- Element and text position data:
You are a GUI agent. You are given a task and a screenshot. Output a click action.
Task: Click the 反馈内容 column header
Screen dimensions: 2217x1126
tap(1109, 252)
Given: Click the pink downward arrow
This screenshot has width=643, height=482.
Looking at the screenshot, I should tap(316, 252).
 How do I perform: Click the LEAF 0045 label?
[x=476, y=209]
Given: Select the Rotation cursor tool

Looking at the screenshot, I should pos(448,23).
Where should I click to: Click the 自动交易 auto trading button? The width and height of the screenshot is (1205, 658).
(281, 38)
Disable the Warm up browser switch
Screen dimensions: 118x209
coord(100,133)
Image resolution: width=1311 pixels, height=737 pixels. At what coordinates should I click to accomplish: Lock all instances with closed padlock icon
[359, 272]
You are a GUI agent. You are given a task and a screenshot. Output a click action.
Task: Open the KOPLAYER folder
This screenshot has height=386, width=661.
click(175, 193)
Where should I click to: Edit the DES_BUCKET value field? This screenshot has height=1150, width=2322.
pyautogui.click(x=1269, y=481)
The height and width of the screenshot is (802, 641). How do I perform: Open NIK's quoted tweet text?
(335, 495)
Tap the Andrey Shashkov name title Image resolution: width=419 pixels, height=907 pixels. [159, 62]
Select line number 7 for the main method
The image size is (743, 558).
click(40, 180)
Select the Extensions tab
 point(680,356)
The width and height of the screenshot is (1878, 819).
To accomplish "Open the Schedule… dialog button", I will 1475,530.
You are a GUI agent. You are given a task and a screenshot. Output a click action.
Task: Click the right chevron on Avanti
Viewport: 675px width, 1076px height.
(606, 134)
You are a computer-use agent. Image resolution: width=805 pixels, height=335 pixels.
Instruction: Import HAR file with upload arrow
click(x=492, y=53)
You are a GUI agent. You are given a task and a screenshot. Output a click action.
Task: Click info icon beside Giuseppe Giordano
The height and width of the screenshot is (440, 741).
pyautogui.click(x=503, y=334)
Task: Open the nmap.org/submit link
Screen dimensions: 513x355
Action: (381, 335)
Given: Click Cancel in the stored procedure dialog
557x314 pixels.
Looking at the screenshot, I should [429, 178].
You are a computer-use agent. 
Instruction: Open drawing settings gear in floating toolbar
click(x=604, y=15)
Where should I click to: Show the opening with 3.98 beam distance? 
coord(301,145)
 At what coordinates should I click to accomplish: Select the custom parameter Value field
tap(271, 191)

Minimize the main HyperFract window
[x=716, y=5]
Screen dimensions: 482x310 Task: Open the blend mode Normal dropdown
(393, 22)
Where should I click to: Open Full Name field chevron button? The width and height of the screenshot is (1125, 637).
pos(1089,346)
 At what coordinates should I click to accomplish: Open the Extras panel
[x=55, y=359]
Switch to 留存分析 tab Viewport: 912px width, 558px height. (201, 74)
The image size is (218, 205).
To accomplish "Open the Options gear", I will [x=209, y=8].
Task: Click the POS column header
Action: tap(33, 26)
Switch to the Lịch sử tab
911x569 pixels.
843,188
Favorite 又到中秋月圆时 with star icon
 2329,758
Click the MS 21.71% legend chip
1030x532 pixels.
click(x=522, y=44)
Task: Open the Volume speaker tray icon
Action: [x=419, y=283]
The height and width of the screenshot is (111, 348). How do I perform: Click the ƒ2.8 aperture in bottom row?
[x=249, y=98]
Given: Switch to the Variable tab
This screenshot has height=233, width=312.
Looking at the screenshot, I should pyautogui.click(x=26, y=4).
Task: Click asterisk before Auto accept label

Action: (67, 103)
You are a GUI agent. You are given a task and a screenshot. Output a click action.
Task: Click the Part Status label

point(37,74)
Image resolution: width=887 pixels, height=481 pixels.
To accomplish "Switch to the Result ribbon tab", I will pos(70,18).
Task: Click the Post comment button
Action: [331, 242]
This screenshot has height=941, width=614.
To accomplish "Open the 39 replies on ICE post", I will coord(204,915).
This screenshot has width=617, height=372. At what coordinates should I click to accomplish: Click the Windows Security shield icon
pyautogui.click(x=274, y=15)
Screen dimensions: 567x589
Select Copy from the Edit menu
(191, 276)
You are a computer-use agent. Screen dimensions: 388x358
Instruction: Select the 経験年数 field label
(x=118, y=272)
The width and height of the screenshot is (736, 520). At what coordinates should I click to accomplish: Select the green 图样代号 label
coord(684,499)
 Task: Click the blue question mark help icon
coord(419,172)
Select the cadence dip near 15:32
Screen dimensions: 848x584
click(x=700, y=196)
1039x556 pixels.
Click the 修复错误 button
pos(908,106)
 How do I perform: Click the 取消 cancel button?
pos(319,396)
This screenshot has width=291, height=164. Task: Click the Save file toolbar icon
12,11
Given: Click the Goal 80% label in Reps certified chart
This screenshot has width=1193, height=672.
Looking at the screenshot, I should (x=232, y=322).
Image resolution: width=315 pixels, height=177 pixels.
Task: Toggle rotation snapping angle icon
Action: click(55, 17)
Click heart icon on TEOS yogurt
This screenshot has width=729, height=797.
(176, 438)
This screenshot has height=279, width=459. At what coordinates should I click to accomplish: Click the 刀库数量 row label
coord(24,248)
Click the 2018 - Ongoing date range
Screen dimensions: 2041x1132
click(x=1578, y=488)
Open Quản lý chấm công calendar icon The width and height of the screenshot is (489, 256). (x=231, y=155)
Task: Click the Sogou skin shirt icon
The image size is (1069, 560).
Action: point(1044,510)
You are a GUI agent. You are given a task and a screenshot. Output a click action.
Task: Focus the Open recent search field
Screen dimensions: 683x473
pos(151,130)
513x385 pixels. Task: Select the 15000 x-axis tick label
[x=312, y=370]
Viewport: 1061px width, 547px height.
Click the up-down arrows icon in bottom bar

- Task statement:
Write out every line of the listing above as a JSON list of strings, one string per line, leaving out blank lines.

- Answer to the exercise:
[
  "You are a GUI agent. You are given a task and a screenshot. Output a click action.",
  "Task: Click the 反馈内容 column header",
  "Screen dimensions: 2217x1126",
  "tap(1109, 252)",
  "Given: Click the pink downward arrow",
  "This screenshot has width=643, height=482.",
  "Looking at the screenshot, I should tap(316, 252).",
  " How do I perform: Click the LEAF 0045 label?",
  "[x=476, y=209]",
  "Given: Select the Rotation cursor tool",
  "Looking at the screenshot, I should pos(448,23).",
  "Where should I click to: Click the 自动交易 auto trading button? The width and height of the screenshot is (1205, 658).",
  "(281, 38)",
  "Disable the Warm up browser switch",
  "Screen dimensions: 118x209",
  "coord(100,133)",
  "Image resolution: width=1311 pixels, height=737 pixels. At what coordinates should I click to accomplish: Lock all instances with closed padlock icon",
  "[359, 272]",
  "You are a GUI agent. You are given a task and a screenshot. Output a click action.",
  "Task: Open the KOPLAYER folder",
  "This screenshot has height=386, width=661.",
  "click(175, 193)",
  "Where should I click to: Edit the DES_BUCKET value field? This screenshot has height=1150, width=2322.",
  "pyautogui.click(x=1269, y=481)",
  "The height and width of the screenshot is (802, 641). How do I perform: Open NIK's quoted tweet text?",
  "(335, 495)",
  "Tap the Andrey Shashkov name title Image resolution: width=419 pixels, height=907 pixels. [159, 62]",
  "Select line number 7 for the main method",
  "The image size is (743, 558).",
  "click(40, 180)",
  "Select the Extensions tab",
  " point(680,356)",
  "The width and height of the screenshot is (1878, 819).",
  "To accomplish \"Open the Schedule… dialog button\", I will 1475,530.",
  "You are a GUI agent. You are given a task and a screenshot. Output a click action.",
  "Task: Click the right chevron on Avanti",
  "Viewport: 675px width, 1076px height.",
  "(606, 134)",
  "You are a computer-use agent. Image resolution: width=805 pixels, height=335 pixels.",
  "Instruction: Import HAR file with upload arrow",
  "click(x=492, y=53)",
  "You are a GUI agent. You are given a task and a screenshot. Output a click action.",
  "Task: Click info icon beside Giuseppe Giordano",
  "The height and width of the screenshot is (440, 741).",
  "pyautogui.click(x=503, y=334)",
  "Task: Open the nmap.org/submit link",
  "Screen dimensions: 513x355",
  "Action: (381, 335)",
  "Given: Click Cancel in the stored procedure dialog",
  "557x314 pixels.",
  "Looking at the screenshot, I should [429, 178].",
  "You are a computer-use agent. ",
  "Instruction: Open drawing settings gear in floating toolbar",
  "click(x=604, y=15)",
  "Where should I click to: Show the opening with 3.98 beam distance? ",
  "coord(301,145)",
  " At what coordinates should I click to accomplish: Select the custom parameter Value field",
  "tap(271, 191)",
  "Minimize the main HyperFract window",
  "[x=716, y=5]",
  "Screen dimensions: 482x310 Task: Open the blend mode Normal dropdown",
  "(393, 22)",
  "Where should I click to: Open Full Name field chevron button? The width and height of the screenshot is (1125, 637).",
  "pos(1089,346)",
  " At what coordinates should I click to accomplish: Open the Extras panel",
  "[x=55, y=359]",
  "Switch to 留存分析 tab Viewport: 912px width, 558px height. (201, 74)",
  "The image size is (218, 205).",
  "To accomplish \"Open the Options gear\", I will [x=209, y=8].",
  "Task: Click the POS column header",
  "Action: tap(33, 26)",
  "Switch to the Lịch sử tab",
  "911x569 pixels.",
  "843,188",
  "Favorite 又到中秋月圆时 with star icon",
  " 2329,758",
  "Click the MS 21.71% legend chip",
  "1030x532 pixels.",
  "click(x=522, y=44)",
  "Task: Open the Volume speaker tray icon",
  "Action: [x=419, y=283]",
  "The height and width of the screenshot is (111, 348). How do I perform: Click the ƒ2.8 aperture in bottom row?",
  "[x=249, y=98]",
  "Given: Switch to the Variable tab",
  "This screenshot has height=233, width=312.",
  "Looking at the screenshot, I should pyautogui.click(x=26, y=4).",
  "Task: Click asterisk before Auto accept label",
  "Action: (67, 103)",
  "You are a GUI agent. You are given a task and a screenshot. Output a click action.",
  "Task: Click the Part Status label",
  "point(37,74)",
  "Image resolution: width=887 pixels, height=481 pixels.",
  "To accomplish \"Switch to the Result ribbon tab\", I will pos(70,18).",
  "Task: Click the Post comment button",
  "Action: [331, 242]",
  "This screenshot has height=941, width=614.",
  "To accomplish \"Open the 39 replies on ICE post\", I will coord(204,915).",
  "This screenshot has width=617, height=372. At what coordinates should I click to accomplish: Click the Windows Security shield icon",
  "pyautogui.click(x=274, y=15)",
  "Screen dimensions: 567x589",
  "Select Copy from the Edit menu",
  "(191, 276)",
  "You are a computer-use agent. Screen dimensions: 388x358",
  "Instruction: Select the 経験年数 field label",
  "(x=118, y=272)",
  "The width and height of the screenshot is (736, 520). At what coordinates should I click to accomplish: Select the green 图样代号 label",
  "coord(684,499)",
  " Task: Click the blue question mark help icon",
  "coord(419,172)",
  "Select the cadence dip near 15:32",
  "Screen dimensions: 848x584",
  "click(x=700, y=196)",
  "1039x556 pixels.",
  "Click the 修复错误 button",
  "pos(908,106)",
  " How do I perform: Click the 取消 cancel button?",
  "pos(319,396)",
  "This screenshot has width=291, height=164. Task: Click the Save file toolbar icon",
  "12,11",
  "Given: Click the Goal 80% label in Reps certified chart",
  "This screenshot has width=1193, height=672.",
  "Looking at the screenshot, I should (x=232, y=322).",
  "Image resolution: width=315 pixels, height=177 pixels.",
  "Task: Toggle rotation snapping angle icon",
  "Action: click(55, 17)",
  "Click heart icon on TEOS yogurt",
  "This screenshot has width=729, height=797.",
  "(176, 438)",
  "This screenshot has height=279, width=459. At what coordinates should I click to accomplish: Click the 刀库数量 row label",
  "coord(24,248)",
  "Click the 2018 - Ongoing date range",
  "Screen dimensions: 2041x1132",
  "click(x=1578, y=488)",
  "Open Quản lý chấm công calendar icon The width and height of the screenshot is (489, 256). (x=231, y=155)",
  "Task: Click the Sogou skin shirt icon",
  "The image size is (1069, 560).",
  "Action: point(1044,510)",
  "You are a GUI agent. You are given a task and a screenshot. Output a click action.",
  "Task: Focus the Open recent search field",
  "Screen dimensions: 683x473",
  "pos(151,130)",
  "513x385 pixels. Task: Select the 15000 x-axis tick label",
  "[x=312, y=370]",
  "Viewport: 1061px width, 547px height.",
  "Click the up-down arrows icon in bottom bar"
]